Records from a collection
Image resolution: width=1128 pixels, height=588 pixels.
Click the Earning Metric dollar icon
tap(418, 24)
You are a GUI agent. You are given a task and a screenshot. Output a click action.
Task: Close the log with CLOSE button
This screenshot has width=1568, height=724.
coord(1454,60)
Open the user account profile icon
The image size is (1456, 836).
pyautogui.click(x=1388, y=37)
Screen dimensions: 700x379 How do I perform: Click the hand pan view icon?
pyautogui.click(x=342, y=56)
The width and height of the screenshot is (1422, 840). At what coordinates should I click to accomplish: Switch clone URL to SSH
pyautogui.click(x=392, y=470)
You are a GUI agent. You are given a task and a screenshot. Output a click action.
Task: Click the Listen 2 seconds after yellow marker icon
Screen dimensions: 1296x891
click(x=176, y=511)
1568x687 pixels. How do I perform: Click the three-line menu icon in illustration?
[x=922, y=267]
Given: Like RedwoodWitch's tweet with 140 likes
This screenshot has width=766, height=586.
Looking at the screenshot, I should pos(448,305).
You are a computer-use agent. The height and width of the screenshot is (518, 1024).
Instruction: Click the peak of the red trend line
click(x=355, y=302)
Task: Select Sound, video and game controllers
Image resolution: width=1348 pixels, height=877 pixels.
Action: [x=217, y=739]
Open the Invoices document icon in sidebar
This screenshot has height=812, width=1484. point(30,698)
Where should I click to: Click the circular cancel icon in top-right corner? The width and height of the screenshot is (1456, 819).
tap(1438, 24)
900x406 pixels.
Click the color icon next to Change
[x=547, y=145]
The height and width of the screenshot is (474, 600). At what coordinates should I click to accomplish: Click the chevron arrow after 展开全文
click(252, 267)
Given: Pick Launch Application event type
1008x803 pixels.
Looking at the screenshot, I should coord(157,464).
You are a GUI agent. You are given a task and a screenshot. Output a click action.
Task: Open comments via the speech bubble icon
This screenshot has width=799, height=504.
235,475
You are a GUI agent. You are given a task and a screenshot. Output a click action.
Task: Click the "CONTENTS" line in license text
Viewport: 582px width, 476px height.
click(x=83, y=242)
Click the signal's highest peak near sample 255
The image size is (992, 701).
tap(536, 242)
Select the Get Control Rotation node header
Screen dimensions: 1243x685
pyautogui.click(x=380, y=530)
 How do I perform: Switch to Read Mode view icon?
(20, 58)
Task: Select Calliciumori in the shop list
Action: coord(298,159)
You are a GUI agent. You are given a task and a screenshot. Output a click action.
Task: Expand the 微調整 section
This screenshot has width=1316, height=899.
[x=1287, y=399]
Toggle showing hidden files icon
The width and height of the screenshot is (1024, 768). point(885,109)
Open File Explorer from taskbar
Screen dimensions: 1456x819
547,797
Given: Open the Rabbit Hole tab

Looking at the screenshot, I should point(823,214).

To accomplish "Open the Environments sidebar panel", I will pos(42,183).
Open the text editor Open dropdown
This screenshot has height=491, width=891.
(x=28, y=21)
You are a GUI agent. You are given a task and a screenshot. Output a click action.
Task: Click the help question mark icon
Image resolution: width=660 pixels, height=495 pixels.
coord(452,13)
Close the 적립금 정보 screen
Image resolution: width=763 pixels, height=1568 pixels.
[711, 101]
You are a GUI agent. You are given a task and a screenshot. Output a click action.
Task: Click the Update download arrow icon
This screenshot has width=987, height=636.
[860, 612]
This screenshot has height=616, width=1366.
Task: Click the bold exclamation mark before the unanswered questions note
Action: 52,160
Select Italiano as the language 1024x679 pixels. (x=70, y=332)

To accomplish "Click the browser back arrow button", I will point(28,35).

● Written problem:
Can you arrange every line of the records above as a Markdown table with the columns "Row" and "Line", numbering the rows and leaving out blank lines?

● Response:
| Row | Line |
|---|---|
| 1 | Image resolution: width=1128 pixels, height=588 pixels. |
| 2 | Click the Earning Metric dollar icon |
| 3 | tap(418, 24) |
| 4 | You are a GUI agent. You are given a task and a screenshot. Output a click action. |
| 5 | Task: Close the log with CLOSE button |
| 6 | This screenshot has width=1568, height=724. |
| 7 | coord(1454,60) |
| 8 | Open the user account profile icon |
| 9 | The image size is (1456, 836). |
| 10 | pyautogui.click(x=1388, y=37) |
| 11 | Screen dimensions: 700x379 How do I perform: Click the hand pan view icon? |
| 12 | pyautogui.click(x=342, y=56) |
| 13 | The width and height of the screenshot is (1422, 840). At what coordinates should I click to accomplish: Switch clone URL to SSH |
| 14 | pyautogui.click(x=392, y=470) |
| 15 | You are a GUI agent. You are given a task and a screenshot. Output a click action. |
| 16 | Task: Click the Listen 2 seconds after yellow marker icon |
| 17 | Screen dimensions: 1296x891 |
| 18 | click(x=176, y=511) |
| 19 | 1568x687 pixels. How do I perform: Click the three-line menu icon in illustration? |
| 20 | [x=922, y=267] |
| 21 | Given: Like RedwoodWitch's tweet with 140 likes |
| 22 | This screenshot has width=766, height=586. |
| 23 | Looking at the screenshot, I should pos(448,305). |
| 24 | You are a computer-use agent. The height and width of the screenshot is (518, 1024). |
| 25 | Instruction: Click the peak of the red trend line |
| 26 | click(x=355, y=302) |
| 27 | Task: Select Sound, video and game controllers |
| 28 | Image resolution: width=1348 pixels, height=877 pixels. |
| 29 | Action: [x=217, y=739] |
| 30 | Open the Invoices document icon in sidebar |
| 31 | This screenshot has height=812, width=1484. point(30,698) |
| 32 | Where should I click to: Click the circular cancel icon in top-right corner? The width and height of the screenshot is (1456, 819). |
| 33 | tap(1438, 24) |
| 34 | 900x406 pixels. |
| 35 | Click the color icon next to Change |
| 36 | [x=547, y=145] |
| 37 | The height and width of the screenshot is (474, 600). At what coordinates should I click to accomplish: Click the chevron arrow after 展开全文 |
| 38 | click(252, 267) |
| 39 | Given: Pick Launch Application event type |
| 40 | 1008x803 pixels. |
| 41 | Looking at the screenshot, I should coord(157,464). |
| 42 | You are a GUI agent. You are given a task and a screenshot. Output a click action. |
| 43 | Task: Open comments via the speech bubble icon |
| 44 | This screenshot has width=799, height=504. |
| 45 | 235,475 |
| 46 | You are a GUI agent. You are given a task and a screenshot. Output a click action. |
| 47 | Task: Click the "CONTENTS" line in license text |
| 48 | Viewport: 582px width, 476px height. |
| 49 | click(x=83, y=242) |
| 50 | Click the signal's highest peak near sample 255 |
| 51 | The image size is (992, 701). |
| 52 | tap(536, 242) |
| 53 | Select the Get Control Rotation node header |
| 54 | Screen dimensions: 1243x685 |
| 55 | pyautogui.click(x=380, y=530) |
| 56 |  How do I perform: Switch to Read Mode view icon? |
| 57 | (20, 58) |
| 58 | Task: Select Calliciumori in the shop list |
| 59 | Action: coord(298,159) |
| 60 | You are a GUI agent. You are given a task and a screenshot. Output a click action. |
| 61 | Task: Expand the 微調整 section |
| 62 | This screenshot has width=1316, height=899. |
| 63 | [x=1287, y=399] |
| 64 | Toggle showing hidden files icon |
| 65 | The width and height of the screenshot is (1024, 768). point(885,109) |
| 66 | Open File Explorer from taskbar |
| 67 | Screen dimensions: 1456x819 |
| 68 | 547,797 |
| 69 | Given: Open the Rabbit Hole tab |
| 70 | Looking at the screenshot, I should point(823,214). |
| 71 | To accomplish "Open the Environments sidebar panel", I will pos(42,183). |
| 72 | Open the text editor Open dropdown |
| 73 | This screenshot has height=491, width=891. |
| 74 | (x=28, y=21) |
| 75 | You are a GUI agent. You are given a task and a screenshot. Output a click action. |
| 76 | Task: Click the help question mark icon |
| 77 | Image resolution: width=660 pixels, height=495 pixels. |
| 78 | coord(452,13) |
| 79 | Close the 적립금 정보 screen |
| 80 | Image resolution: width=763 pixels, height=1568 pixels. |
| 81 | [711, 101] |
| 82 | You are a GUI agent. You are given a task and a screenshot. Output a click action. |
| 83 | Task: Click the Update download arrow icon |
| 84 | This screenshot has width=987, height=636. |
| 85 | [860, 612] |
| 86 | This screenshot has height=616, width=1366. |
| 87 | Task: Click the bold exclamation mark before the unanswered questions note |
| 88 | Action: 52,160 |
| 89 | Select Italiano as the language 1024x679 pixels. (x=70, y=332) |
| 90 | To accomplish "Click the browser back arrow button", I will point(28,35). |